# TEXT BLOCK

Microsoft products are sometimes loved by IT departments because they have lots of configuration options; Microsoft is just really bad about leaving tons of footguns lying around in those configuration options, and IT departments apparently love footguns.

Some tangential conversations from this otherwise-boring lede:

• Has any Slack-based org tried actually using Slack’s now-integrated video calling for your meetings?

• Has anyone tried using Discord for meetings? It seems to have the required infrastructure...

• Is anyone here at an org that’s skipping integrated video chat, where they’re just doing regular company-PBX audio-only conference-call dial-in? (I’ve always thought there’d be nothing lost by just emailing everyone a link to a presentation, and then looking at it together over a conference-call via “now turn to page 3”-like instructions. Maybe together with a freely-editable Google Doc that serves as a “whiteboard” for the people in the conversation.)

# AVAILABLE DATA

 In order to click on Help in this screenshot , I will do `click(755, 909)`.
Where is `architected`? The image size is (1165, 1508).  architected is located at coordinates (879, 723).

# REQUIREMENT
Rewrite the post about meeting tools from "Some tangential conversations" up to and including "for your meetings?", putting "side" in place of "tangential".

# OUTPUT OF THE EXERCISE
Some side conversations from this otherwise-boring lede:

• Has any Slack-based org tried actually using Slack’s now-integrated video calling for your meetings?